======== Data to use ========
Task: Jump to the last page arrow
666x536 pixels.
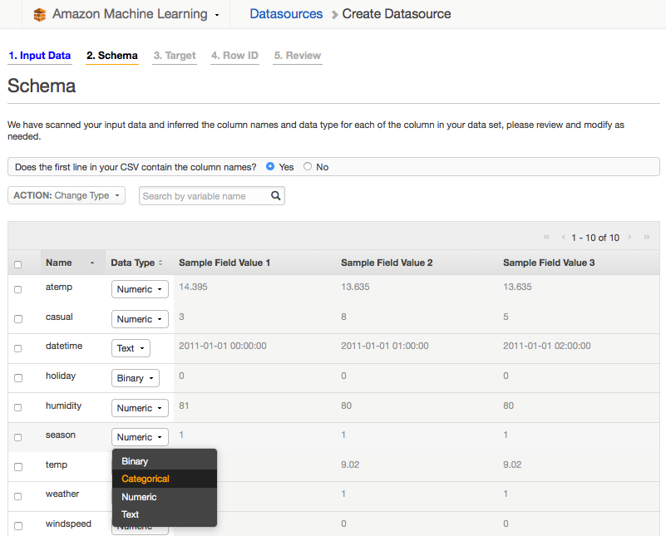Action: 646,238
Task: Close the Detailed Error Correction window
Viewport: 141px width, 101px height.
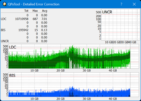Action: (134, 4)
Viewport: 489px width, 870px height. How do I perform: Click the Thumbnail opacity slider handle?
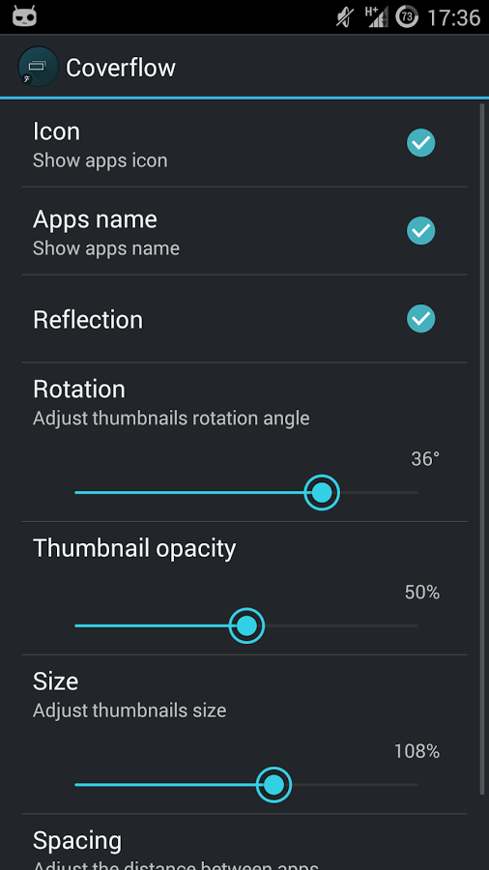[246, 625]
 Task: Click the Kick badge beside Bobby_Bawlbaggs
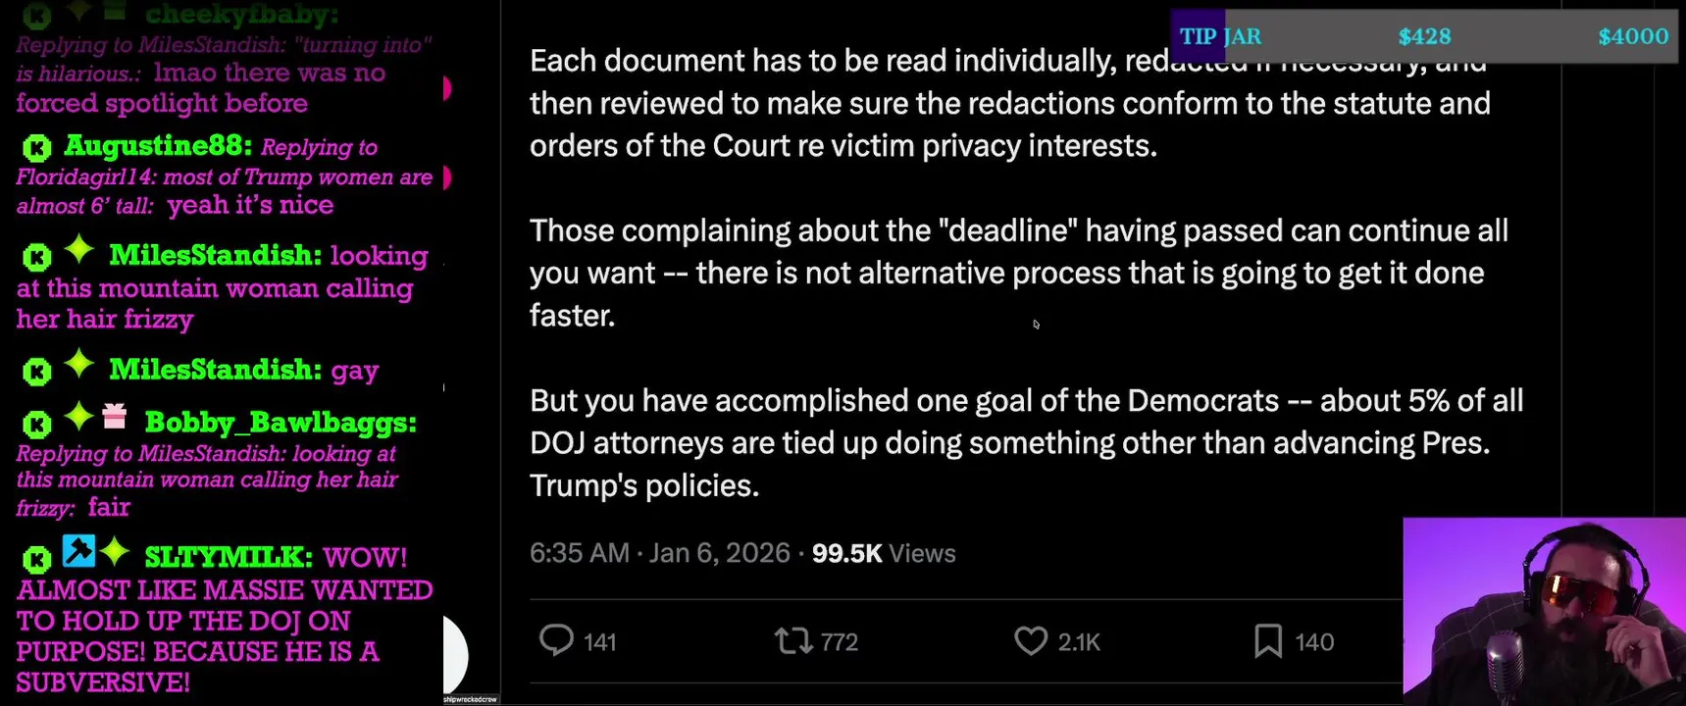37,424
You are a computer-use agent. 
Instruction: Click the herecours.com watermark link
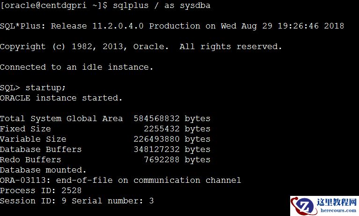click(x=338, y=211)
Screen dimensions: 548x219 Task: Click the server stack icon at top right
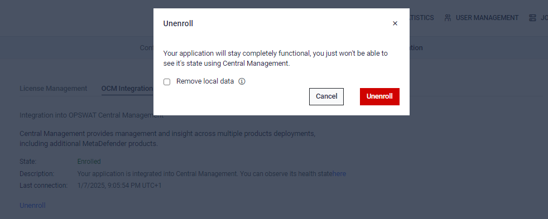(x=532, y=18)
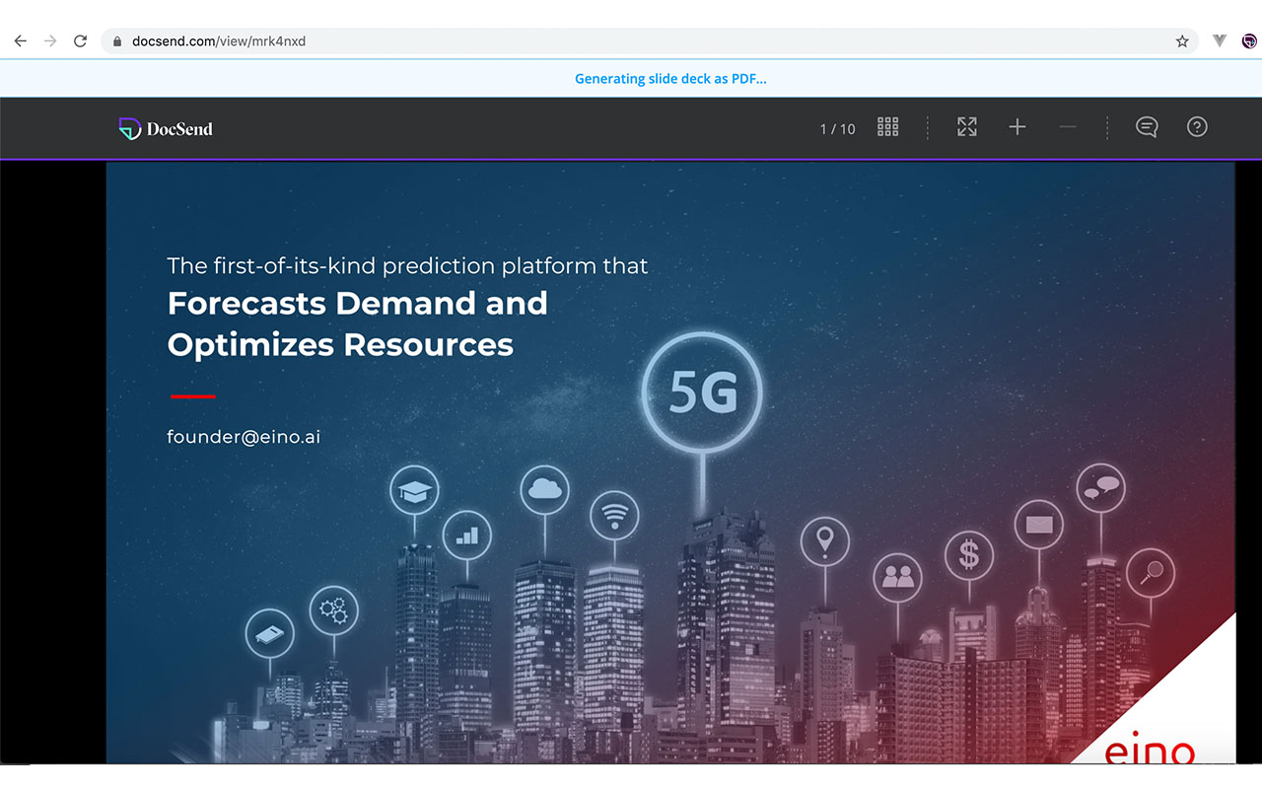Screen dimensions: 1262x789
Task: Click the 1 / 10 page counter
Action: tap(837, 127)
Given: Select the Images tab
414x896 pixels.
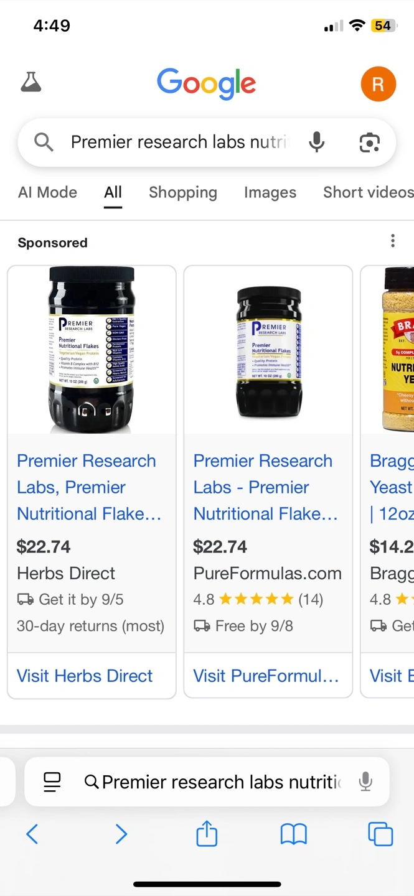Looking at the screenshot, I should coord(270,192).
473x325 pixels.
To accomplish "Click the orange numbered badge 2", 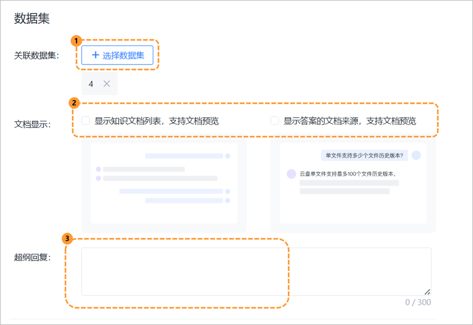I will (75, 103).
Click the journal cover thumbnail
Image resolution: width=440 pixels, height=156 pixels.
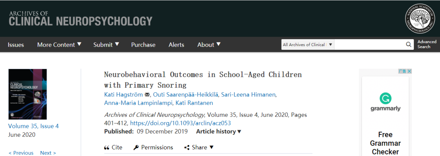pyautogui.click(x=28, y=94)
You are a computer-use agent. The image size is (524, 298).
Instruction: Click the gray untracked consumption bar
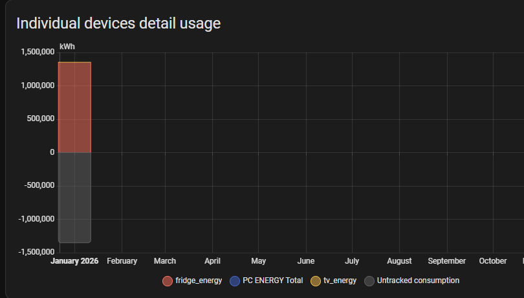pyautogui.click(x=74, y=197)
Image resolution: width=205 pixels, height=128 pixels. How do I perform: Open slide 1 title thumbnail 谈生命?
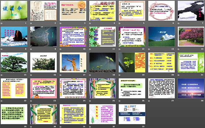pos(12,11)
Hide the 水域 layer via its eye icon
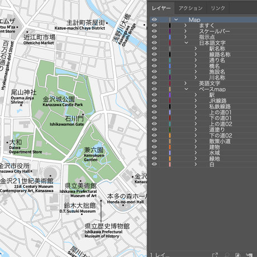 click(x=154, y=153)
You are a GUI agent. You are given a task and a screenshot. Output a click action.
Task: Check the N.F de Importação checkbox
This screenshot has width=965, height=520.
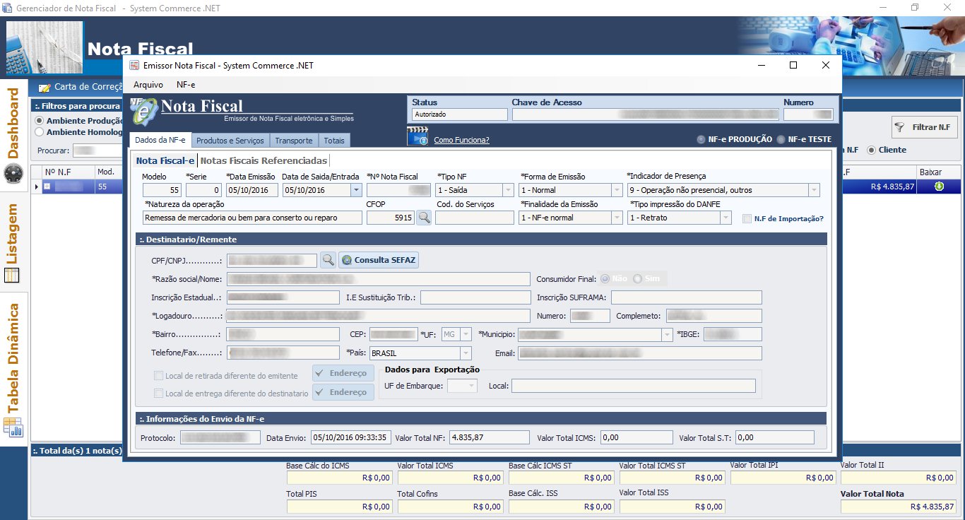tap(747, 219)
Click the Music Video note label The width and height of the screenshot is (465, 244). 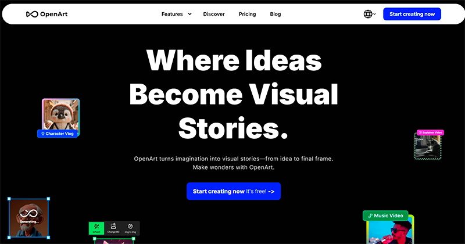(385, 216)
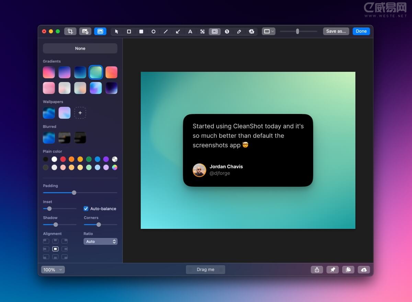Select the Arrow annotation tool
Screen dimensions: 412x302
coord(178,31)
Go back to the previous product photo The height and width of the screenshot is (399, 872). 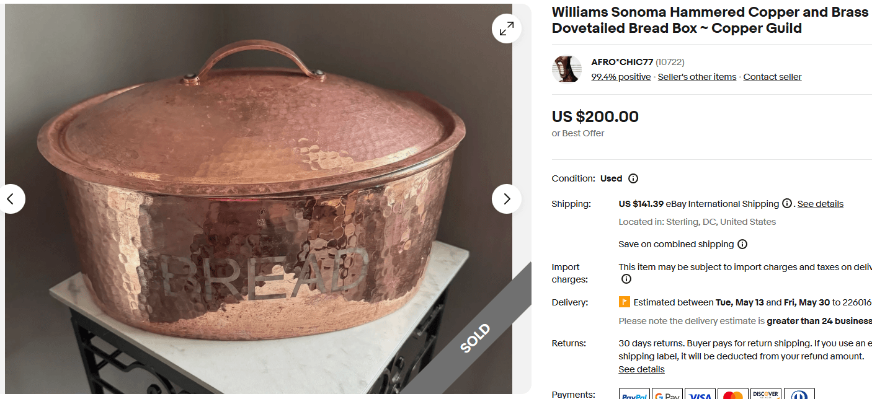click(12, 199)
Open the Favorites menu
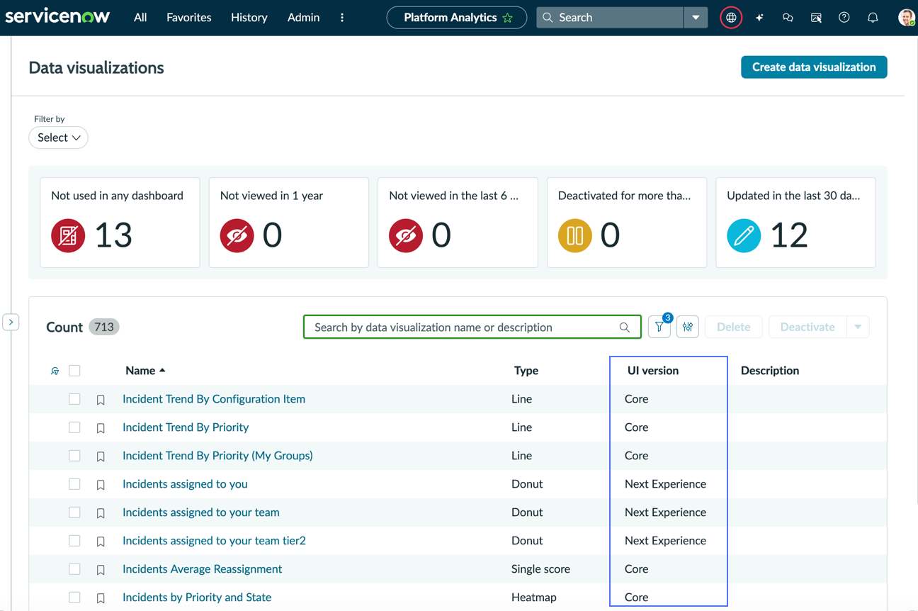 click(188, 17)
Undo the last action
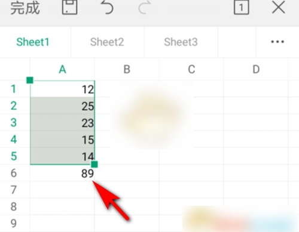This screenshot has height=232, width=299. coord(107,8)
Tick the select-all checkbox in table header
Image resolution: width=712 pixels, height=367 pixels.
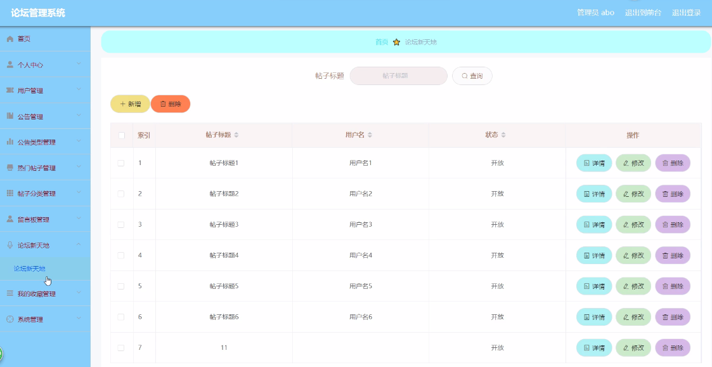122,135
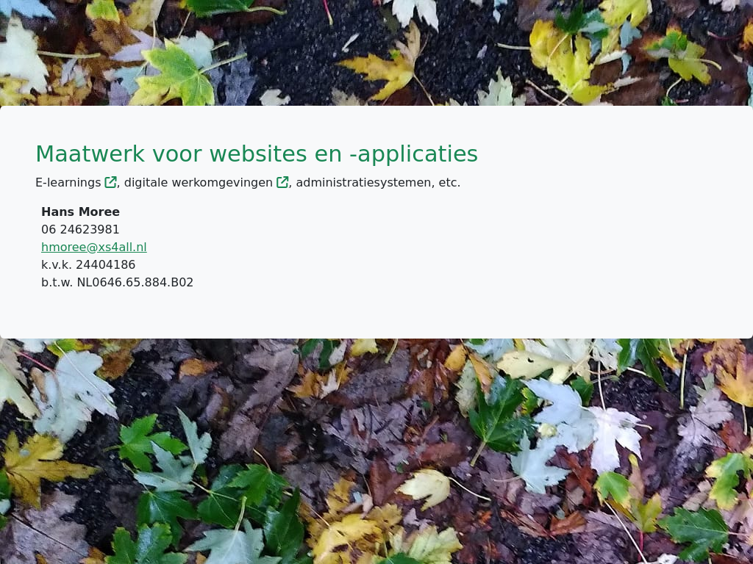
========
*Exercise goal*: Beginning at the line that contains "Tick the select-all checkbox in table header" and ending at the last line of the data, return each line exactly; no picture belongs in the copy.

*Response to this task*:
Tick the select-all checkbox in table header
Image resolution: width=712 pixels, height=367 pixels.
122,135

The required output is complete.